Croissance ou décroissance
Une alternative erronée et délétère
Philippe Roch *
Les crises qui se succèdent depuis 2007 nous laissent perplexes. Les Etats et l’économie sont devenus dépendants de la croissance, un concept erroné, qui ne tient pas compte des limites du système : la croissance entraîne l’épuisement des ressources naturelles, la pollution de l’environnement, la destruction de la biodiversité, et des disparités sociales criantes : durant les 20 dernières années, l’écart entre riches et pauvres et la précarité ont augmenté dans ¾ des pays de l’OCDE.
Faut-il dès lors prôner la décroissance ?
Dans le monde économique actuel, la croissance et la décroissance se mesurent en référence au produit intérieur brut (PIB), un indicateur comptable des flux financiers (dépenses de consommation, dépenses publiques, exportations nettes et investissements). Le PIB est une méthode mathématique qui ne couvre qu’une petite partie de la réalité économique. Prenons l’exemple d’un arbre fruitier dans votre jardin. Il produit d’excellents fruits, protège et enrichit le sol, fait vivre de nombreux oiseaux et contribue à la beauté de votre quartier. Il n’entre dans le PIB qu’au moment où vous tombez de l’échelle et que vous êtes pris en charge par les services de secours.
Tant que nous restons dans la logique du PIB, nous somme piégés dans l’alternative croissance – décroissance.

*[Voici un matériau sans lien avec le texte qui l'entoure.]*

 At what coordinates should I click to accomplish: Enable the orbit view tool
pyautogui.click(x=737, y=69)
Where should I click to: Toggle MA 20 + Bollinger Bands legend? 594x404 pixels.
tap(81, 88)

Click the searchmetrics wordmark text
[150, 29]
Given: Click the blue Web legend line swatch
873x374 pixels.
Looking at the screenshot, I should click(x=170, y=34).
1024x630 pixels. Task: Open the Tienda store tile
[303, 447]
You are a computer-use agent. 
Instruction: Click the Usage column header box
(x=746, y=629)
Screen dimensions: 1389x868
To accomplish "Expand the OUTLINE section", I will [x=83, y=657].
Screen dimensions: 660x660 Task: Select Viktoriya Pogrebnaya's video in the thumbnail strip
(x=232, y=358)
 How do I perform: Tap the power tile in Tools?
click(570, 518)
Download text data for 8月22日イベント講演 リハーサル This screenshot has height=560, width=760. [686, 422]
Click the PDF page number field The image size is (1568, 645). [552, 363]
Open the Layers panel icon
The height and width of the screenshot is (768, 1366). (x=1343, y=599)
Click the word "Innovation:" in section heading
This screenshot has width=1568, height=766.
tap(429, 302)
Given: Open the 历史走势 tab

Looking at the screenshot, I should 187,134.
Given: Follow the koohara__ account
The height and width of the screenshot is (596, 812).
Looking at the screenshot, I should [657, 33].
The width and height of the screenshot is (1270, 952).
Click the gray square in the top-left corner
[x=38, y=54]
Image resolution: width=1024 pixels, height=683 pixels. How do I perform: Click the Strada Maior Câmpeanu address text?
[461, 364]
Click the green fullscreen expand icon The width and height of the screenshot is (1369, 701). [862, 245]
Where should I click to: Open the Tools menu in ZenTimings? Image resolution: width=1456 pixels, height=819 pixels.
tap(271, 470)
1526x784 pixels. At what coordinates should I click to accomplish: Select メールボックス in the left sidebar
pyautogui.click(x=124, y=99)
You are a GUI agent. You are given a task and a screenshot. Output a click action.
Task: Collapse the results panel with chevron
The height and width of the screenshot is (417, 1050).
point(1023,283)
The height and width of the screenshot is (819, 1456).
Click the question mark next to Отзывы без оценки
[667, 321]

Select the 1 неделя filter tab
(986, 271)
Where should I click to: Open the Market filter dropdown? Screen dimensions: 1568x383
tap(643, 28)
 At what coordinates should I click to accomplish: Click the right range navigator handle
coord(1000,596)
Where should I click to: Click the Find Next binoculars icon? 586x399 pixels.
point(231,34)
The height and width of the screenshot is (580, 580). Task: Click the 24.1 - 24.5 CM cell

Dans ce contexte la décroissance provoque des situations intolérables, car elle entraîne le chômage, la baisse des recettes fiscales, l’impossibilité de rembourser les dettes publiques et privées, l’augmentation des charges sociales, la précarité, l’instabilité. Pour sortir de cette alternative délétère il faut inventer un nouveau projet économique, une prospérité sans croissance.
Beaucoup d’activités économiques n’ont pas ou peu d’incidence financière (bénévolat, entraide, travail domestique, jardinage, bricolage), ou ne peuvent être réduites à des questions purement financières, qui ont pourtant une forte influence sur le marché : la confiance, le plaisir d’aller au travail, la responsabilité, l’éthique. Ces valeurs n’entrent pas actuellement dans le calcul du PIB. L’économie elle-même ne couvre qu’une petite partie des activités humaines, et l’humanité est une toute petite partie de la nature, dont elle dépend pour sa survie et pour son économie.
L’extraordinaire dynamisme de l’ensemble de la nature est en phase stationnaire. Les 10 millions de milliards de fourmis qui vivent sur la planète, dont le poids est supérieur au poids des humains, nous donnent un parfait exemple de société écologique. Elles mangent davantage que nous et déplacent des montagnes, mais elles ne laissent aucun déchet qui ne soit immédiatement absorbé par la nature. Nos cousines ont développé une activité économique mondialisée, d’une dimension équivalente à celle des humains, sans qu’elle aboutisse aux destructions qui caractérisent la civilisation industrielle.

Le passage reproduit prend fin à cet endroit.